House of former Anglo chief Drumm is for sale at €1.65m
DAVID DRUMM’S salubrious family home in Malahide, Co Dublin, has been put up for sale at a knockdown €1.65 million.
The Irish Timeshas learned that a “for sale” sign will be erected outside the 480sq m (5,167sq ft) property today on the instruction of Kathleen Dwyer, the Boston lawyer appointed to liquidate the assets of the former Anglo Irish Bank chief in his bankruptcy case.
Dublin-based North’s Property, which specialises in valuations and sales of distressed properties, is handling the sale. Viewings will begin on Saturday.
“It’s a nice house, in good condition generally,” Pat Stephenson, North’s executive chairman, said yesterday.

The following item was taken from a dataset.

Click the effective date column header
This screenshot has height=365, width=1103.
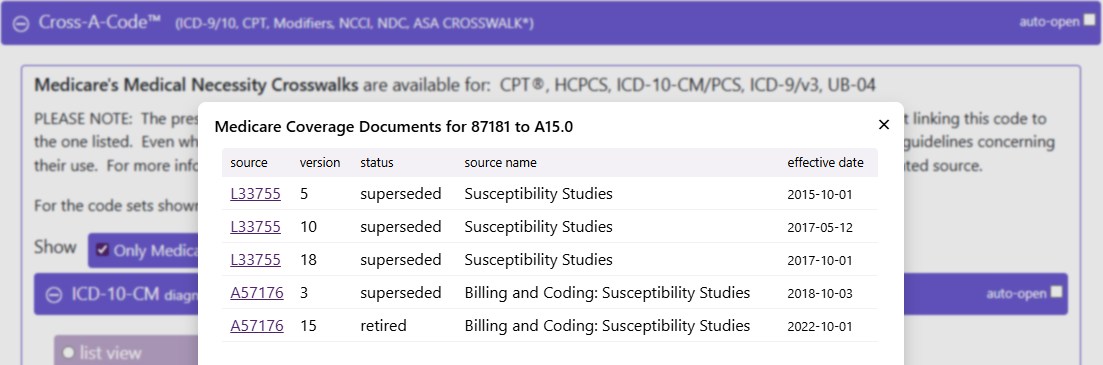pyautogui.click(x=825, y=162)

Mr Drumm’s house in Abington had been on the market, on and off, since 2009. Offers above €3 million were originally sought but this was subsequently lowered to €2.79 million and €2.3 million before the house was withdrawn.
Mr Stephenson said he priced the property in line with recent transactions in the area.
Earlier this month, it emerged that Fulton, a six-bedroom Georgian-style mansion in Abington, once owned by singer Ronan Keating and his wife Yvonne, had been sold by Lisney for about €1.5 million. The asking price was €1.9 million.
“It’s a difficult one to price in the current market but Malahide is a desirable place where people want to live,” said Mr Stephenson.
The marketing brochure describes it as a double-fronted Regency-style detached home within walking distance of Malahide village.
On the ground floor, it is described as having a “beautiful entrance hall with feature timber staircase”, three reception rooms, and a large kitchen with “sun-filled” dining area.
Upstairs, there are six bedrooms, including a “luxurious master suite with dressing room”, and four bathrooms.
The house has underfloor heating downstairs and double-glazed sash windows. It also has electronic gates with a video intercom, grounds and a detached double garage. A service charge applies to the property.
The proceeds from the sale of Abington will be used to pay some of Mr Drumm’s debts to Irish Bank Resolution Corporation, formerly Anglo Irish Bank.
It is not known if his wife will receive money from the sale.
Mr Drumm filed for bankruptcy in the Boston courts in October 2010 after failing to reach a settlement with Anglo, which is owed €8.5 million.
Mr Drumm bought the house in 2003. As the financial crisis came to a head in 2009, and Anglo was nationalised, he transferred the property into the sole name of his wife, Lorraine Drumm.
Anglo claimed this transfer was fraudulent and brought a case against the couple. The transfer was then reversed.
The bankruptcy trustee has already sold one of Mr Drumm’s homes in Cape Cod in the US for $4 million (€3 million). Ms Dwyer is also seeking to sell the Drumm family home in Boston.